Records contained in a dataset

▬▬▬▬▬▬

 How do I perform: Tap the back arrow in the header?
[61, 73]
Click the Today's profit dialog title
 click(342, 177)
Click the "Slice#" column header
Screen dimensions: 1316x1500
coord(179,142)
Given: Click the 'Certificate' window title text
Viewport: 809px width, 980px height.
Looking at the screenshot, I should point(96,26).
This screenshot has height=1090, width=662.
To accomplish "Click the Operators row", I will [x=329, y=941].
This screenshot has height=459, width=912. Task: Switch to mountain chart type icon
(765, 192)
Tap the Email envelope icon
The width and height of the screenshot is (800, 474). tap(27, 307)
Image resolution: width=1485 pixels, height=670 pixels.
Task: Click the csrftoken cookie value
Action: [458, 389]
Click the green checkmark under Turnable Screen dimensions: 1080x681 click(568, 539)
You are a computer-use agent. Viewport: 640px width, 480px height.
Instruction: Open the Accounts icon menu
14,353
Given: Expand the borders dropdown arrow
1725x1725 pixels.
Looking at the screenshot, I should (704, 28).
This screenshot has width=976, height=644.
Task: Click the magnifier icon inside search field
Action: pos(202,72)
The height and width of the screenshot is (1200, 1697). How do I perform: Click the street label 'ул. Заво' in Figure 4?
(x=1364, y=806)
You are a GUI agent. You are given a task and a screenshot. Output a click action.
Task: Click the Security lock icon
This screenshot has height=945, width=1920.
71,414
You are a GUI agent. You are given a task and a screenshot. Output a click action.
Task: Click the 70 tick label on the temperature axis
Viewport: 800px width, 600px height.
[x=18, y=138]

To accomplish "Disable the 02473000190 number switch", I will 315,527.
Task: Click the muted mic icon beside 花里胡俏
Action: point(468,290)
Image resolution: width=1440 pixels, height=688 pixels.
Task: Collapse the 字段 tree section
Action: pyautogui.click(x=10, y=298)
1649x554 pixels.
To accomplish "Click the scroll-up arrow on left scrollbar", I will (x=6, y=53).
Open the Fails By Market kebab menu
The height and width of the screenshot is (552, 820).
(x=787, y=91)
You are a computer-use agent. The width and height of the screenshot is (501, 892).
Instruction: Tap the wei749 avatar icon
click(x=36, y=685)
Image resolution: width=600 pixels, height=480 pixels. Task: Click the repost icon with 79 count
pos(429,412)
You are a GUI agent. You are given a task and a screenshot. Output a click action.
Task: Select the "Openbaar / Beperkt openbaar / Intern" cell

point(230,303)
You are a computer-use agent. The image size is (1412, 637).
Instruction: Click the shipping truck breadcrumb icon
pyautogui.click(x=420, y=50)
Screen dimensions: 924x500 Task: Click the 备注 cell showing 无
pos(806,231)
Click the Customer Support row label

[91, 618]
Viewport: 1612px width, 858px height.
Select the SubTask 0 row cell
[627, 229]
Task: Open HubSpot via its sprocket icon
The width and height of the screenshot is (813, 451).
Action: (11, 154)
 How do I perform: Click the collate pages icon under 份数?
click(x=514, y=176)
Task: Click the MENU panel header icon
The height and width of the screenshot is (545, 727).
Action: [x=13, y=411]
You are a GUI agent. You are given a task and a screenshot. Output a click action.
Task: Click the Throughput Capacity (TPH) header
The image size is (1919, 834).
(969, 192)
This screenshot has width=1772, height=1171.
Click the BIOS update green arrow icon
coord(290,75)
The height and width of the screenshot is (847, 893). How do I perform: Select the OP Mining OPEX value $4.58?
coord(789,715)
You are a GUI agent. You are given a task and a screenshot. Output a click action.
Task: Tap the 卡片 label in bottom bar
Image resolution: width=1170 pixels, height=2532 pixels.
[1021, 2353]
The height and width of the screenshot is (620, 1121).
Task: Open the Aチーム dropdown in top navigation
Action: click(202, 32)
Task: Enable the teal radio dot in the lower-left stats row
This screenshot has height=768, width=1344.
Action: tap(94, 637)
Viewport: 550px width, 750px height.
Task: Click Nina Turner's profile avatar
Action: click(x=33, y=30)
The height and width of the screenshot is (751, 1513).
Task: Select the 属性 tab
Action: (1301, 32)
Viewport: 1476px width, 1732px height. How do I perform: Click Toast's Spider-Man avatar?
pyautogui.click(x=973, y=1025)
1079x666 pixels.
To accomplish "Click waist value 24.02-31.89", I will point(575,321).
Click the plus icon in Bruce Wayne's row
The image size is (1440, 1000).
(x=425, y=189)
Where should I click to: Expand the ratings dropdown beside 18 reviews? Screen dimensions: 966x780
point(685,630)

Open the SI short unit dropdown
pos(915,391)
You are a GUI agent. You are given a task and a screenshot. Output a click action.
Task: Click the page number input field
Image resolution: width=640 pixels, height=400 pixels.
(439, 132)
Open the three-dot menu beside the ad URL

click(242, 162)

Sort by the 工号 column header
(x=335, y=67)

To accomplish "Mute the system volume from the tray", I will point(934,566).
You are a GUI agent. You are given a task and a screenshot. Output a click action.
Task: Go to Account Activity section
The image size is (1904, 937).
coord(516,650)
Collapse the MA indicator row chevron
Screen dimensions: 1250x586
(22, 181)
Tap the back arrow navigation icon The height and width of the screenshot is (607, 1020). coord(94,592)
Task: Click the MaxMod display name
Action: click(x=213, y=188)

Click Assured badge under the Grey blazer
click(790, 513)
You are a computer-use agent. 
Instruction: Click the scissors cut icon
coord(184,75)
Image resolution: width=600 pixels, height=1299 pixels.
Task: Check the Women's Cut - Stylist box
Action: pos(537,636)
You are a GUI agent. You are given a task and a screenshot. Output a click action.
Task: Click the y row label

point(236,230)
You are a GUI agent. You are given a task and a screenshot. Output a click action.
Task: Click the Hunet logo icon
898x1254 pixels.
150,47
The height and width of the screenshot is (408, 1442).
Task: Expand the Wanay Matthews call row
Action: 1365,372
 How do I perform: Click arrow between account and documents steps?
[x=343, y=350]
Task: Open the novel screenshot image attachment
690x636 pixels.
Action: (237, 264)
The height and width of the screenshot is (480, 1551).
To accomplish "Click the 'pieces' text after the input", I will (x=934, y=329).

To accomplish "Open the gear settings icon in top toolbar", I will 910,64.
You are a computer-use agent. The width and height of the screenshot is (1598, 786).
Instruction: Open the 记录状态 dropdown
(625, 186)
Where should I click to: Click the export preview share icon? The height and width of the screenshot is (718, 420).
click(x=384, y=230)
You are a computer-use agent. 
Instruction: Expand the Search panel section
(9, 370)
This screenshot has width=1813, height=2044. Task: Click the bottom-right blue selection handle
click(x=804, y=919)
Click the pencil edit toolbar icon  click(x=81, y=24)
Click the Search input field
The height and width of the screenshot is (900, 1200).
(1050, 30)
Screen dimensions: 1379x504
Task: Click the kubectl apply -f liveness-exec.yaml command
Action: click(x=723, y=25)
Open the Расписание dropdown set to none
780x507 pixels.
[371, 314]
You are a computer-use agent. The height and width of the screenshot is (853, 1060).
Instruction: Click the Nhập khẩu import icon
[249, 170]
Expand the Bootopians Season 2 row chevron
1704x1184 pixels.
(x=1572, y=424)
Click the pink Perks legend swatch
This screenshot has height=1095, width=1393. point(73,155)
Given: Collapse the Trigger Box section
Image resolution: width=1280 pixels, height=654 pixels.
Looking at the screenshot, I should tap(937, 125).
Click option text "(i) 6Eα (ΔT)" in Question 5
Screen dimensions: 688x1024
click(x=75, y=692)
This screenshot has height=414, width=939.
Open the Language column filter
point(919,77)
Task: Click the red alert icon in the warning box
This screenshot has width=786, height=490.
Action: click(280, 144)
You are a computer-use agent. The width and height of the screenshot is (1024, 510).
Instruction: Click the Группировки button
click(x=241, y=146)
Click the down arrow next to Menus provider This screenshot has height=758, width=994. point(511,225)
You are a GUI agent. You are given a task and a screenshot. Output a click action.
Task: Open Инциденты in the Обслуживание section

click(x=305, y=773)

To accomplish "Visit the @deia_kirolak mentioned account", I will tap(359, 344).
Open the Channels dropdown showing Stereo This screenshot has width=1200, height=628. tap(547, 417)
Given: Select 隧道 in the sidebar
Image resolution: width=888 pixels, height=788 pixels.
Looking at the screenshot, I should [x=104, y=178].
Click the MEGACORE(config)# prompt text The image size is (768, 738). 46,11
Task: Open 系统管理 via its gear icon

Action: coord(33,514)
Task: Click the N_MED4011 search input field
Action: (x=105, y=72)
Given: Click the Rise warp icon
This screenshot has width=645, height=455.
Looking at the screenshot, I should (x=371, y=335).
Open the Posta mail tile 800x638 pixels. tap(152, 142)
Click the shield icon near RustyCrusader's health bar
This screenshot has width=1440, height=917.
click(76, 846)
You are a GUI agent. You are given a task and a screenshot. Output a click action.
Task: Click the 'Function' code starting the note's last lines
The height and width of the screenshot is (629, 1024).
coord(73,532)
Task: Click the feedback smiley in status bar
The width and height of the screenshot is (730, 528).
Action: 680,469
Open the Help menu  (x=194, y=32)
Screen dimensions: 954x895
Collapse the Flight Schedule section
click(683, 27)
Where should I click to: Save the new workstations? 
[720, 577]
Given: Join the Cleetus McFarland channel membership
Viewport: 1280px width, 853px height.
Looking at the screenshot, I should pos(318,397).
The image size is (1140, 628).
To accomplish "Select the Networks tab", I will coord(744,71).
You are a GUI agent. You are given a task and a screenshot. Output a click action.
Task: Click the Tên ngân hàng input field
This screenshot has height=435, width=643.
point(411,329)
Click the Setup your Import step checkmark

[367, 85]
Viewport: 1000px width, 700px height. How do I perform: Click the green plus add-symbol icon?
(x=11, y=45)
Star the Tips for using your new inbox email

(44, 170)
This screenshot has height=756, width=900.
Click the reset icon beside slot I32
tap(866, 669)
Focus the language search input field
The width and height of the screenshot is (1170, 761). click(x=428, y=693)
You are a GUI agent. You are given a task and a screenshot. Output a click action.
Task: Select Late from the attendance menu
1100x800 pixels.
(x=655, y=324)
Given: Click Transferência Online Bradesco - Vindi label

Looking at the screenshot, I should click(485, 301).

▬▬▬▬▬▬

Work request
Where a line in the records above contains the string "from", copy that line.

Worked solution
To accomplish "Mute the system volume from the tray", I will point(934,566).
Task: Select Late from the attendance menu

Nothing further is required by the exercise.